Dataset records
========

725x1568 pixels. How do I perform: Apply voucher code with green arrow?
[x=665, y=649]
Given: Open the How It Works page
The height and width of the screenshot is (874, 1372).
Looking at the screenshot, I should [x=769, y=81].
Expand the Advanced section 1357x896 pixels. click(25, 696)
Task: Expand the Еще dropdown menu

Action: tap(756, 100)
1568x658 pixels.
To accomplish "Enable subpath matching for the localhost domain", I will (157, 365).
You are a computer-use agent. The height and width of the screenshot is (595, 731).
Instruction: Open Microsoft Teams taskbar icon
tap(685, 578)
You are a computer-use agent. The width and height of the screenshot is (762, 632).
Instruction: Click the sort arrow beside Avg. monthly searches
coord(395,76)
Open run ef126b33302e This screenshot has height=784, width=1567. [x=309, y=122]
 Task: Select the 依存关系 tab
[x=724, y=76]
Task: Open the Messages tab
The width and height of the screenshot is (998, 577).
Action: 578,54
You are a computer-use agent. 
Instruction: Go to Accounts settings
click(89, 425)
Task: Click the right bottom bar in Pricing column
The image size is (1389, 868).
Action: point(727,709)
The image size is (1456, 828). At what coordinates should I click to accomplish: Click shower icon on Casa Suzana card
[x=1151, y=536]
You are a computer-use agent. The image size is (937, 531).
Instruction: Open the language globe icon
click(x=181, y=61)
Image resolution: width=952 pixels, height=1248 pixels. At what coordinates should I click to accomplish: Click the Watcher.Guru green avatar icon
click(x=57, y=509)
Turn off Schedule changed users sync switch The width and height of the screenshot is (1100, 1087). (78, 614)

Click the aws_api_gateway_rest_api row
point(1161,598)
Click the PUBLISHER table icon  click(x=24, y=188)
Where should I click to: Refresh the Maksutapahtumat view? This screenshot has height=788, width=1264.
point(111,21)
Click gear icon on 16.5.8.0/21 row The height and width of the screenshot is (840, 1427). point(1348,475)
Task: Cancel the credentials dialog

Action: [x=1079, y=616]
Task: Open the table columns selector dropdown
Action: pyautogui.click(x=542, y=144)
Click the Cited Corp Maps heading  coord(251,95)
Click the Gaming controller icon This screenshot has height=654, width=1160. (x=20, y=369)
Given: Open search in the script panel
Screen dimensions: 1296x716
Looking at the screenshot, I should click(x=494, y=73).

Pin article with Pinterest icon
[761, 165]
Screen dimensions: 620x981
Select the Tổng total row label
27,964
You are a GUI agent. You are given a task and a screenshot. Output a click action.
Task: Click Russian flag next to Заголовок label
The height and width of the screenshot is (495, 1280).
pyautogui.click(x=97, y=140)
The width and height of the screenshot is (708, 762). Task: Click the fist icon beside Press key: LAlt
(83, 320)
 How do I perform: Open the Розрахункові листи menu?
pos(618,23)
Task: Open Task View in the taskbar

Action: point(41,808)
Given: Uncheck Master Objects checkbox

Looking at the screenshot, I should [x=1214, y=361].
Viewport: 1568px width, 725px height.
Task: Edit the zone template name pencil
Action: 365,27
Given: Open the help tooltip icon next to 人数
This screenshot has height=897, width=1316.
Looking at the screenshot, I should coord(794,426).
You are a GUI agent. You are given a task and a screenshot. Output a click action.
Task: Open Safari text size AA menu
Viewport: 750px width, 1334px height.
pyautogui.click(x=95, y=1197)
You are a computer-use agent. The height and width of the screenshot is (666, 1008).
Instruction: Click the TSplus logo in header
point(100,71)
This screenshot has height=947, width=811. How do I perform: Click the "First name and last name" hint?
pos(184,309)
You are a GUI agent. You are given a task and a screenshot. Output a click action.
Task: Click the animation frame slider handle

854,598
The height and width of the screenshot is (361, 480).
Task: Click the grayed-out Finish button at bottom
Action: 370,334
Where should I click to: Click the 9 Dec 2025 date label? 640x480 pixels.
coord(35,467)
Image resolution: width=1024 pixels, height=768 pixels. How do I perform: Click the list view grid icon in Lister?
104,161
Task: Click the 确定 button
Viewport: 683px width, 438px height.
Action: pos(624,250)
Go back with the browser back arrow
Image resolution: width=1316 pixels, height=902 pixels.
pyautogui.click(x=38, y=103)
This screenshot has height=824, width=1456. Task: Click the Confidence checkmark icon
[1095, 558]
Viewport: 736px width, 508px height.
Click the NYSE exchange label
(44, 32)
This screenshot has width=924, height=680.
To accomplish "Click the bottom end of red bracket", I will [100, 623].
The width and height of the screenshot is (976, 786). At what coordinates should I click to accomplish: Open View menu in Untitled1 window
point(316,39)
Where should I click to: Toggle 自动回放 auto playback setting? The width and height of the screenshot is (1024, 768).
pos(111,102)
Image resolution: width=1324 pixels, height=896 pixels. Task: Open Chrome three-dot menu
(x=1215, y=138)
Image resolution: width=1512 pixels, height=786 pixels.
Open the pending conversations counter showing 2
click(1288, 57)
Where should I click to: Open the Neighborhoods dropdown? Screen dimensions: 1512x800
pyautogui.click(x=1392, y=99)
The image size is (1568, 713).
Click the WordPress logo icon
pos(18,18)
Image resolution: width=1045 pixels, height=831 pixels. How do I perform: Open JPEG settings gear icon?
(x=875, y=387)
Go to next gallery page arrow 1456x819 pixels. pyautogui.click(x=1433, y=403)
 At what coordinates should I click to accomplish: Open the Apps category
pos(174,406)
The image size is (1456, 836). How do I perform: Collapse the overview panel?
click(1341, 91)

========

Copy out the listing verbatim, beginning with the line that contains "Click the PUBLISHER" and ending with the line that contains "Looking at the screenshot, I should coord(794,426).", including both of those lines.

Click the PUBLISHER table icon  click(x=24, y=188)
Where should I click to: Refresh the Maksutapahtumat view? This screenshot has height=788, width=1264.
point(111,21)
Click gear icon on 16.5.8.0/21 row The height and width of the screenshot is (840, 1427). point(1348,475)
Task: Cancel the credentials dialog

Action: [x=1079, y=616]
Task: Open the table columns selector dropdown
Action: pyautogui.click(x=542, y=144)
Click the Cited Corp Maps heading  coord(251,95)
Click the Gaming controller icon This screenshot has height=654, width=1160. (x=20, y=369)
Given: Open search in the script panel
Screen dimensions: 1296x716
Looking at the screenshot, I should click(x=494, y=73).

Pin article with Pinterest icon
[761, 165]
Screen dimensions: 620x981
Select the Tổng total row label
27,964
You are a GUI agent. You are given a task and a screenshot. Output a click action.
Task: Click Russian flag next to Заголовок label
The height and width of the screenshot is (495, 1280).
pyautogui.click(x=97, y=140)
The width and height of the screenshot is (708, 762). Task: Click the fist icon beside Press key: LAlt
(83, 320)
 How do I perform: Open the Розрахункові листи menu?
pos(618,23)
Task: Open Task View in the taskbar

Action: point(41,808)
Given: Uncheck Master Objects checkbox

Looking at the screenshot, I should [x=1214, y=361].
Viewport: 1568px width, 725px height.
Task: Edit the zone template name pencil
Action: 365,27
Given: Open the help tooltip icon next to 人数
This screenshot has height=897, width=1316.
Looking at the screenshot, I should coord(794,426).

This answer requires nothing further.